[developers] extension to the REPP sub-formalism

Mon Aug 3 18:52:04 CEST 2020

hi again, mike, and many thanks for the quick response!

> Ok, so if I understood correctly, masking is not sequential like rewrite rules, and happens before the rewrite rules regardless of where the mask pattern appears in the file (just as the tokenization pattern is applied after the rewrite rules), and the order of application of the mask patterns doesn't matter.

that is in fact not what i had intended.  i would like the masking
rules to follow the standard sequential flow of control in REPP, i.e.
they get invoked when the processor gets to that point in the rule
sequence.  for full generality, i imagine one might want to allow some
string-level normalization prior to mask invocation.  the effects of a
successful mask matching will be valid from that point in the
processing sequence onwards.

on this view, i believe your clarification questions (1) and (2) do
not apply, right?

> That makes sense, but we may need a different mechanism than just boolean flags because of the possibility of immediately adjacent masked regions looking like one solid region when we should allow material to be inserted between them. Instead, an IOB scheme (like in chunking) or similar would be better.
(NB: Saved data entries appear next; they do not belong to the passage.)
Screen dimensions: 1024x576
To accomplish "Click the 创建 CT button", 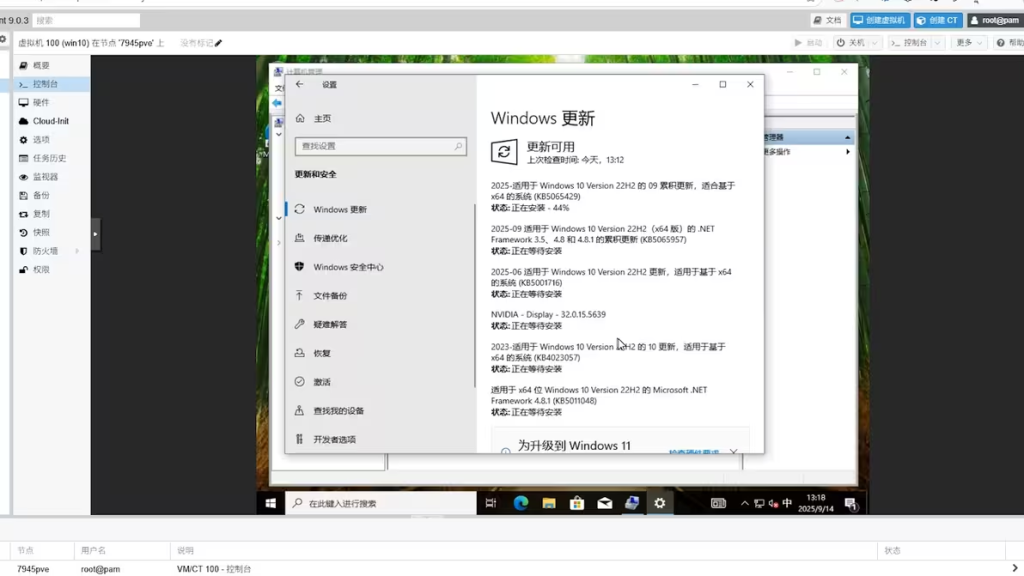I will click(938, 20).
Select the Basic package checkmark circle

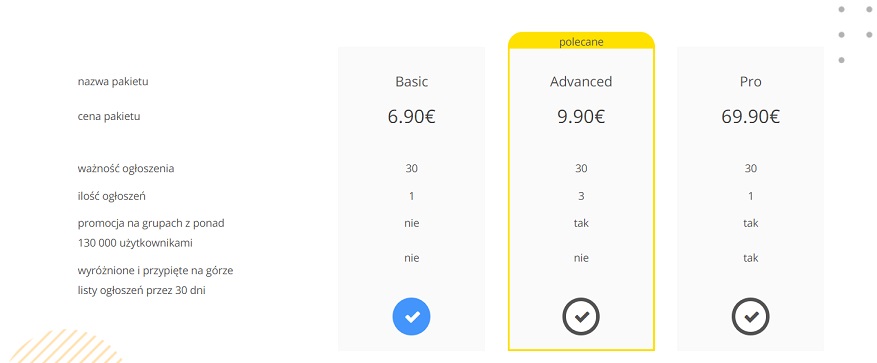tap(411, 317)
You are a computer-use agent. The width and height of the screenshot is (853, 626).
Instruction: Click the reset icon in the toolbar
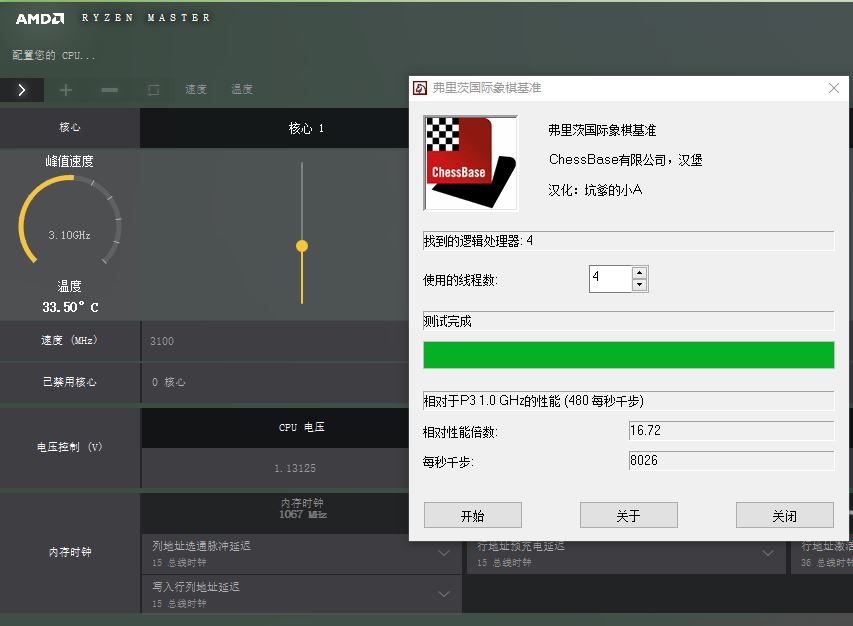click(151, 89)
indeed, that is a good point (that i had not yet considered).  yes,
destructive rewriting inbetween two adjacent masking regions must be
allowed.

> There's also the question of overlapping masks (viz., when a mask pattern matches a sequence that is already part of another mask). The IOB vector would not accommodate these as separate, overlapping masks, so we could (1) ignore overlapping matches, (2) union them (and update the IOB values accordingly), or (3) use a different data structure such as a list of mask start-positions and run-lengths. Currently I like option (2).

yes, your option (2) sounds like the most straightforward solution,
both in terms of specifying the expected behavior and implementing it.
the alternative would be not to allow overlapping mask matching, but
to me too it seems conceptually simplest (for REPP users and
implementers alike) to not restrict mask matching and union
overlapping matches.

> Finally, do we want to block rewrite rules where a capture group starts or ends within a mask? I can imagine multiple capture groups that collectively copy the entire masked region without alteration. I think this situation wouldn't be too bad if we just check that the before and after masked substrings have the same contents *and* the characterization is constant (the same offset for the whole mask).

i am not quite sure what exactly you have in mind here regarding
constant characterization (masked sub-strings can be shifted to the
left or the right, but their length and content must not change)?  my
original assumption was to just disallow rewriting without capture
groups inside (or overlapping with) a masked region.  this feels like
a simple and clear constraint to me.  on this view, two adjacent
capture groups that cover (at least) the complete masked region would
be fine, but even single-character identity rewriting (as in your '@'
example) should be blocked.  i fail to see a compelling need for that
kind of rewriting in the first place, and i would like to not
complicate masking support too much.  i imagine it might be relatively
straightforward to evaluate rewriting conditions while synthesizing
the output (i.e. while processing the right-hand side of a rule),
interleaved with the character-level accounting.

i have started to extend ReppTop on the wiki with a section on
masking, though some of the fine points of this thread have yet to be
(decided and) written down.  thanks, once more, for pushing towards
more specificity!

> Also, generally speaking, I can see this functionality having potential to reduce the need for special casing of things beyond named entities. Currently the ERG has 12 lexical entries for "email" ("e-mail", "e - mail", "e mail", nouns and verbs) and some of the orthographic variation seems to account for tokenization effects. Is there any reason it should not be used in these cases?

well, yes, i too wonder at times whether accommodation of typographic
variation could be reduced in the ERG lexicon :-).  this is a tricky
game, i fear.  in part because what is in the lexicon (in some cases)
seeks to cover both common conventions and common deviations, in part
because there have been some usage scenarios for the ERG without going
through the REPP layer (i.e. when parsing pre-tokenized or otherwise
externally tokenized inputs).  for the above example, i imagine (at
least if assuming REPP tokenization) one could hope to make do without
the three-token |e - mail| lexical entry (by masking |e-mail|),
whereas the other variants likely are required.  but such masking
could be said to duplicate specific lexical information in the REPP
rules, so maybe one would rather want to not require the |e-mail|
entry?

best wishes, oe